If you want to leave, secure a job so you cam pass a LLs credit check and go,

PurpleOkapi · 08/10/2021 16:54

You said you aren't a SAHM by choice, but refusing to put your child in a nursery is very much a choice. I understand why you don't want to, but the simple fact is that you can't afford to be a SAHM right now. And, frankly, your desire to be a SAHM isn't inherently more valid or more important than DP's desire to occasionally do things like going to a wedding. You two don't seem to be on the same page about anything, including finances. It doesn't sound like DP's debt is a new development, which means you had to know when you chose to have a child with him that he wouldn't be able to financially support that child. Reading between the lines, I doubt he was happy at the prospect of bringing a child into that situation, but it was no longer his choice at that point.

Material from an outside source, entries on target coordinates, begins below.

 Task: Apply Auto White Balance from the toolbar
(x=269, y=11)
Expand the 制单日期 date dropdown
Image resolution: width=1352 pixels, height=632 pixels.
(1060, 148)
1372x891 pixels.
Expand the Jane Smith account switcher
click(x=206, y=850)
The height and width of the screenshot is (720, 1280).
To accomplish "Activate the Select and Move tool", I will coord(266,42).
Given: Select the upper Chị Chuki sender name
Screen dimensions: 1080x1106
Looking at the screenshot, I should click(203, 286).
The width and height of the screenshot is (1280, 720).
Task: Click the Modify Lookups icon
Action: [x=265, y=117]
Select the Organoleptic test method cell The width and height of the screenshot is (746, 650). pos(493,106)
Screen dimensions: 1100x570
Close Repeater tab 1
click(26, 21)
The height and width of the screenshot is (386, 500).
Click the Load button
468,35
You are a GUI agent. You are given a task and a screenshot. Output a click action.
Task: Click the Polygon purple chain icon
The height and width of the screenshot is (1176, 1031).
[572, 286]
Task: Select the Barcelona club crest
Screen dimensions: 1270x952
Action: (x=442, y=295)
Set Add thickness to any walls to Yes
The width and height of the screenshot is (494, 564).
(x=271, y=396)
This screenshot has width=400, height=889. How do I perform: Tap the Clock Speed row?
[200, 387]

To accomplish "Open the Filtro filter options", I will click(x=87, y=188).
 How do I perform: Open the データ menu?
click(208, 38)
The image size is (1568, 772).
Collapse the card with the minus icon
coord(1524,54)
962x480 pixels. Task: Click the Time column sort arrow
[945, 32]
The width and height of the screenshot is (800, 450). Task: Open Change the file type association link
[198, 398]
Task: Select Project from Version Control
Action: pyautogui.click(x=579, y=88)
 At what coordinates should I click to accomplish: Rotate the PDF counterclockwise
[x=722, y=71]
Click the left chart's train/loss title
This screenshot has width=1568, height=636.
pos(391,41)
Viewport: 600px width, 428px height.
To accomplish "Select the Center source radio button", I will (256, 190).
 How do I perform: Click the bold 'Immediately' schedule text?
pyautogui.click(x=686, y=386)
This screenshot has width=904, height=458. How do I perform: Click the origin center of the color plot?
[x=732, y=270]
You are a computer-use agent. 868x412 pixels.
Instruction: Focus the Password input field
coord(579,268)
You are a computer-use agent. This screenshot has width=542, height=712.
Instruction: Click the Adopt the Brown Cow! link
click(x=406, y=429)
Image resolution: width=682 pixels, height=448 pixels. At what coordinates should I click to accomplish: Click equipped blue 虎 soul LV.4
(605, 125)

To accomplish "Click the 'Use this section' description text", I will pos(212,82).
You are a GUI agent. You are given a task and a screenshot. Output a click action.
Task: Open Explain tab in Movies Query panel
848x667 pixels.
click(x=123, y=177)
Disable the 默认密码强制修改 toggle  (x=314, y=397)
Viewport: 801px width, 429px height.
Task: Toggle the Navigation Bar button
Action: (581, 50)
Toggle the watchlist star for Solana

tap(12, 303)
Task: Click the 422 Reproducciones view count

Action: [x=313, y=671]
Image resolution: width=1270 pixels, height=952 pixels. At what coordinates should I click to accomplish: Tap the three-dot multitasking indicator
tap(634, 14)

Personally, I think this is hopeless. You both sound too selfish to salvage anything here. But if you want to stay with him, you need to accept that you played an active role in creating this situation, and focus on finding a solution that works for both of you. You refusing to work while paying for everything from savings, and then resenting the fact that your savings pay for everything doesn't sound like it's working for you, and it obviously isn't working for him.

Peridot1 · 08/10/2021 16:57

It’s not absurd. It’s selfish behaviour. And he is showing you - again - that he will always put his wants and needs in front of that of you and your child.

It doesn’t matter whose wedding it is. It doesn’t matter where it is.

ALL that matters is that he can’t afford to go. But he is going anyway.

You seem a bit caught up in the fact he is going off to have fun leaving you with the baby. But that is him. He’s twisted it all to seem that you are angry at him for going. It’s deflection. He knows damn fine he can’t afford it. But he doesn’t care. You have always bailed him out. He lies and just discovers he hasn’t made payments he should have. He’s in debt because he thinks he is entitled to everything he wants. He won’t change.

And as others have pointed out spending £200 on clothes for a 9 month old wasn’t the best idea. They grow so fast at that age she will have grown out of them n no time.

I don’t want to attack you as you have had a hard time from some people but you are angry at him for the wrong thing. At least the least important thing.

But you need to be the grown up here. He won’t be. So make plans. You need to be super sensible with money. Money that he can’t access.

How is he paying off his debt? Has he got a payment plan of some sort?